Joined up systems and joined up responsibility

The problem is not the plumbing, as Paul Myners’ review of missing votes found – it is the wiring and the system’s operators. Rather than tamper with the pipe work, it is the electronics that need bringing up to date. Once investors can manage their corporate votes electronically, the problems of lost votes, spoilt forms, missed deadlines and even voter apathy ought to disappear.

 

Myners’ report is the third to conclude that the present cumbersome paper-based procedure should be replaced by a computerised system, but if his report is to succeed where the others failed, he needs to overcome the complacency that resists change.

 

The technology to permit electronic voting already exists. Manifest itself introduced a computer-based system as long ago as 1996, but although the law was amended in 2000 to remove any doubts, companies still decline to adopt it. Crest, the centralised settlement system, launched its own voting system early last year but has also found reluctance to use it. Although the plumbing works adequately in sending dividends from companies to shareholders, investors are strangely averse to investing in systems that can send voting instructions through the same pipe work in the other direction.

 

The pipe work can be complex. It connects quoted companies to registrars to custodians and fund managers – but with taps and valves on branches of pipe that can by-pass parts of the chain to divert voting via alternative, and sometimes more efficient, routes. But Myners is a realist. He realises it is impractical to redesign this system even if he wanted to: instead he must address the weak links that cause potential leaks.

 

That means persuading custodians to allow fund managers to operate through designated accounts rather than pooling their clients’ votes.

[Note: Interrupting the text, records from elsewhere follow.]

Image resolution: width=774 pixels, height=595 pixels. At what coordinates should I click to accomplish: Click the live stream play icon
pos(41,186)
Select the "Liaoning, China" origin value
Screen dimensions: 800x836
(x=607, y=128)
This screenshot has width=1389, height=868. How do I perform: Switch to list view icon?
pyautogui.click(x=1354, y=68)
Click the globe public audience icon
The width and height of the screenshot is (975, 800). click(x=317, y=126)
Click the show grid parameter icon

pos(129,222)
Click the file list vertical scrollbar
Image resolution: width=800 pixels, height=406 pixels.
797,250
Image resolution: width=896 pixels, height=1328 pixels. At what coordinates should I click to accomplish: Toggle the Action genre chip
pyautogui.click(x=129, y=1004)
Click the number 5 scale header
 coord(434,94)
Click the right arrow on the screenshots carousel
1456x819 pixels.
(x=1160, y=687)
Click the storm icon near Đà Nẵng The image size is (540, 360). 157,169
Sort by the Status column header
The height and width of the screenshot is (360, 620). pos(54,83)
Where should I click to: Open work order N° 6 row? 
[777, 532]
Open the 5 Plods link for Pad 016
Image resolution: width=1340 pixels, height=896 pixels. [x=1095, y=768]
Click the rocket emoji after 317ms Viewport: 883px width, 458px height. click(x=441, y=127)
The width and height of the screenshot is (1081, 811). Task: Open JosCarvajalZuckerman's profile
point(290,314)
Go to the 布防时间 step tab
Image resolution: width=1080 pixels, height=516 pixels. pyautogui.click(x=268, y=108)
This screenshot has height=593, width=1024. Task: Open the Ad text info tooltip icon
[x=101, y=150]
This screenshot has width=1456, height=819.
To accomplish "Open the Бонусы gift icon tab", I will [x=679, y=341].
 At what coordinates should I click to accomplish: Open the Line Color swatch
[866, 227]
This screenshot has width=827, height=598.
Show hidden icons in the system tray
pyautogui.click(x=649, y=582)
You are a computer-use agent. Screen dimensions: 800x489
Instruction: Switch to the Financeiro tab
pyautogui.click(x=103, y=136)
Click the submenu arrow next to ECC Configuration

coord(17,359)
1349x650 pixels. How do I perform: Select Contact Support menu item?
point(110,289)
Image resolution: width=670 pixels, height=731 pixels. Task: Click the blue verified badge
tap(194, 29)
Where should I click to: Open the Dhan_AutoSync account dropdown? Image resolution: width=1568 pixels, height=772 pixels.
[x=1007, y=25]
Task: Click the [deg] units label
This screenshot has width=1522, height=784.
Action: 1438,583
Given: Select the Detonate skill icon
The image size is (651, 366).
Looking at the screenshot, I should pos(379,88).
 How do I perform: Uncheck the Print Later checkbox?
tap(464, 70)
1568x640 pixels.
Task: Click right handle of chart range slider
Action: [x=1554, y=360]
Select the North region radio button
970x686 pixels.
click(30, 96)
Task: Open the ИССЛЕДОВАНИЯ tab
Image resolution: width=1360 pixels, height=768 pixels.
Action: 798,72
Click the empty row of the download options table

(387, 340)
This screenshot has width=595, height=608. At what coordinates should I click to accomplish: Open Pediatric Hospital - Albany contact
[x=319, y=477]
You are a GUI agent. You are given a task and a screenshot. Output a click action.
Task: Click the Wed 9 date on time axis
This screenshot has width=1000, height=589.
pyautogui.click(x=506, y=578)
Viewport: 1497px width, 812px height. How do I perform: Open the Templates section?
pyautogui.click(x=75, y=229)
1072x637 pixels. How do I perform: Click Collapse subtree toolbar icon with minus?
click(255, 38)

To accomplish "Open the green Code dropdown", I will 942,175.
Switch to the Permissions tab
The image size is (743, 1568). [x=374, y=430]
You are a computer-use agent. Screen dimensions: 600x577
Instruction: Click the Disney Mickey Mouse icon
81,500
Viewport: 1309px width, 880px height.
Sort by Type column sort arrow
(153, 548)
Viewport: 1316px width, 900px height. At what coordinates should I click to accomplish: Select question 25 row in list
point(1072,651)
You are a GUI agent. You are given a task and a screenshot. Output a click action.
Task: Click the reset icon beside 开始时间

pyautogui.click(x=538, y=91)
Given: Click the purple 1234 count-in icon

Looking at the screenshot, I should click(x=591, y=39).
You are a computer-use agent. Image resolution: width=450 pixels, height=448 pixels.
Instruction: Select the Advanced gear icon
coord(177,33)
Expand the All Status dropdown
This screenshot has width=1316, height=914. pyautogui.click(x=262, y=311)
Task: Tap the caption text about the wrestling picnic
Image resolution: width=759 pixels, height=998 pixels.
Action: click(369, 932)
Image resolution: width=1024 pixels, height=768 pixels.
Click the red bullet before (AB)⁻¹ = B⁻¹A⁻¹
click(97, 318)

It means all proxy agencies must offer a straight-through voting facility that connects investment managers directly to registrars. But most importantly, it means the beneficial owners must appreciate the value of their votes and ensure they are used – checking not only that their fund manager has voted but also that the company has received the instruction.

 

Luckily, switching to electronic voting solves the additional problems that Myners’ proposals create. Once voting, like share-ownership, is totally computerised, custodians have no excuse for not splitting pooled accounts – even if that means rewriting the programmes and procedures they use in their US homeland. Surely investor choice and an audit trail that allows investors to check their shares have been voted are more important than custodians’ profitability.

 

Myners suggests incorporating a vote-confirmation facility. But effectively doubling the number of electronic messages and the variable costs is a recommendation too far: once proper systems are established it should require mere occasional spot audits - possibly scrutinised by the Financial Services Authority - to confirm their veracity. But the best checks are those that should have been applied in the past - internal confirmation that votes were cast correctly with pressure from the beneficial owners. All stages in the plumbing need to demonstrate that they treat corporate ballots seriously.

 

Systems cost money, but electronic voting should eventually cut costs across the whole voting process. Only those investors too indifferent to vote or those parts of the plumbing too inefficient to implement instructions have reason to fear. Indeed, a useful side-effect of easier and cheaper voting should be higher voting levels and greater investor activism.

 

Myners has set a tight timetable in expecting the plumbing to go completely electric by next year, but short deadlines concentrate minds. He needs a critical mass of large companies to ensure the momentum that makes others follow if his report is not to end up on gathering dust with its two predecessors.